Data for this task:
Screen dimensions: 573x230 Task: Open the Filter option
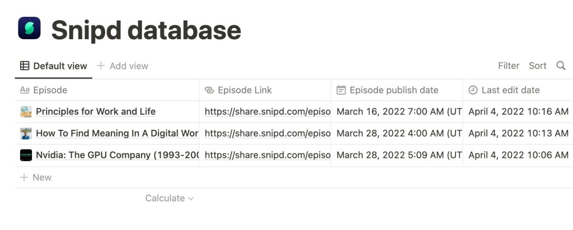pyautogui.click(x=508, y=66)
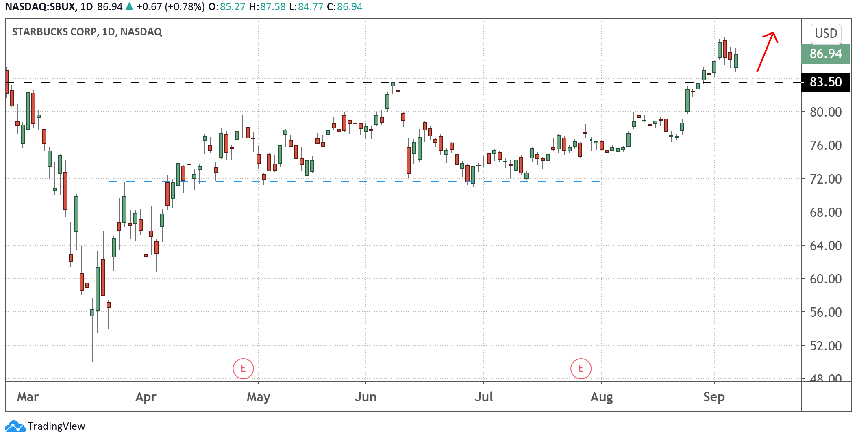Click the header's closing price value
This screenshot has height=441, width=857.
(350, 6)
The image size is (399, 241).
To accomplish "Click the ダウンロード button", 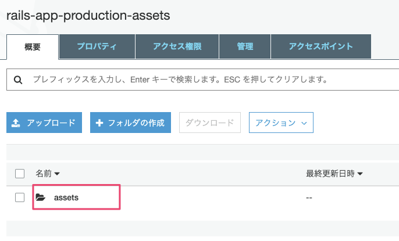I will pyautogui.click(x=209, y=123).
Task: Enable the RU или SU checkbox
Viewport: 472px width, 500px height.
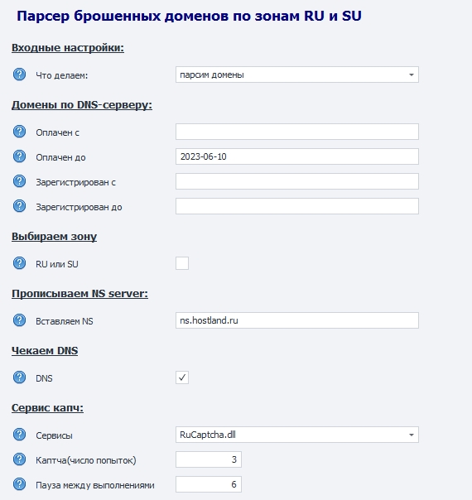Action: click(182, 263)
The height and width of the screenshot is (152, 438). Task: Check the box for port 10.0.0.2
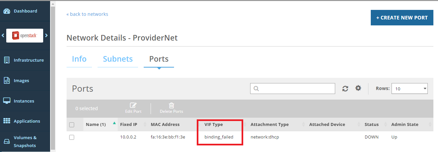pos(72,137)
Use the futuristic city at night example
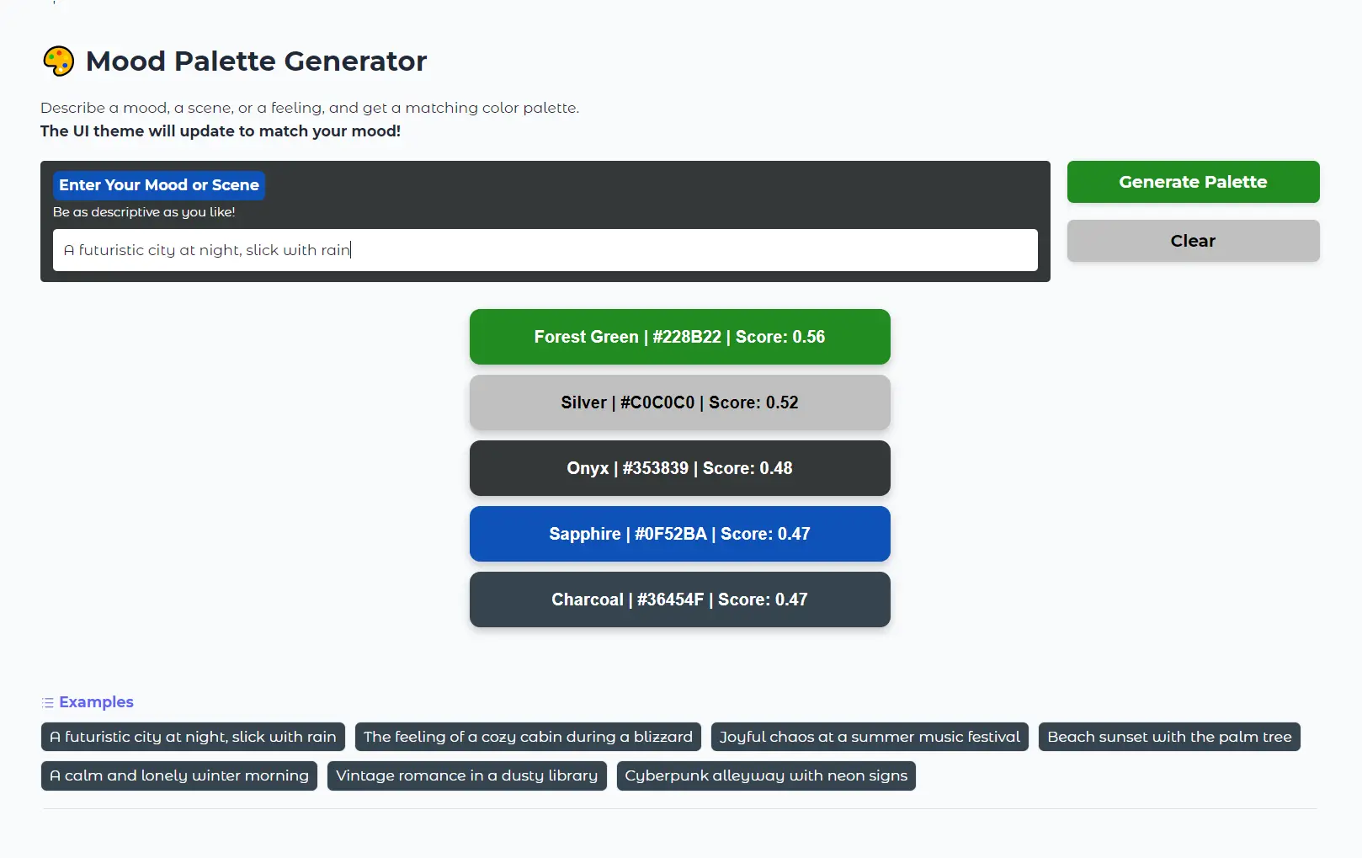1362x858 pixels. click(193, 737)
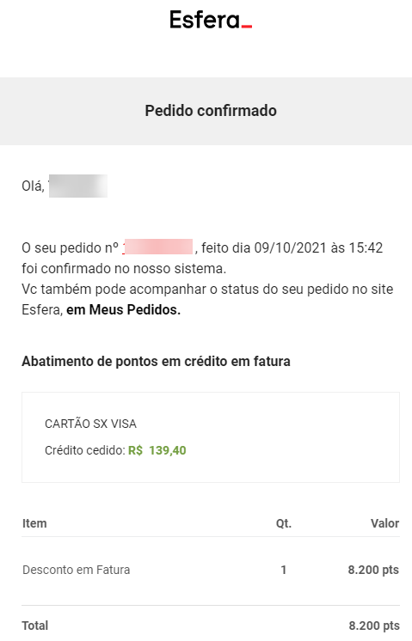Click the Item column header

(x=34, y=523)
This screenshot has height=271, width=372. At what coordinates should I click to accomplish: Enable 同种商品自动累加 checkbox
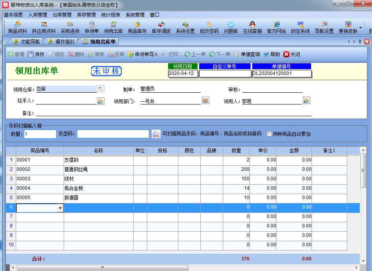tap(269, 134)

What the task asks:
Repeat the records from the line containing "This screenshot has height=271, width=372." through the end of the records, including both ends, and leave out the pictures.

Finished answer:
This screenshot has height=271, width=372. At what coordinates should I click to accomplish: Enable 同种商品自动累加 checkbox
tap(269, 134)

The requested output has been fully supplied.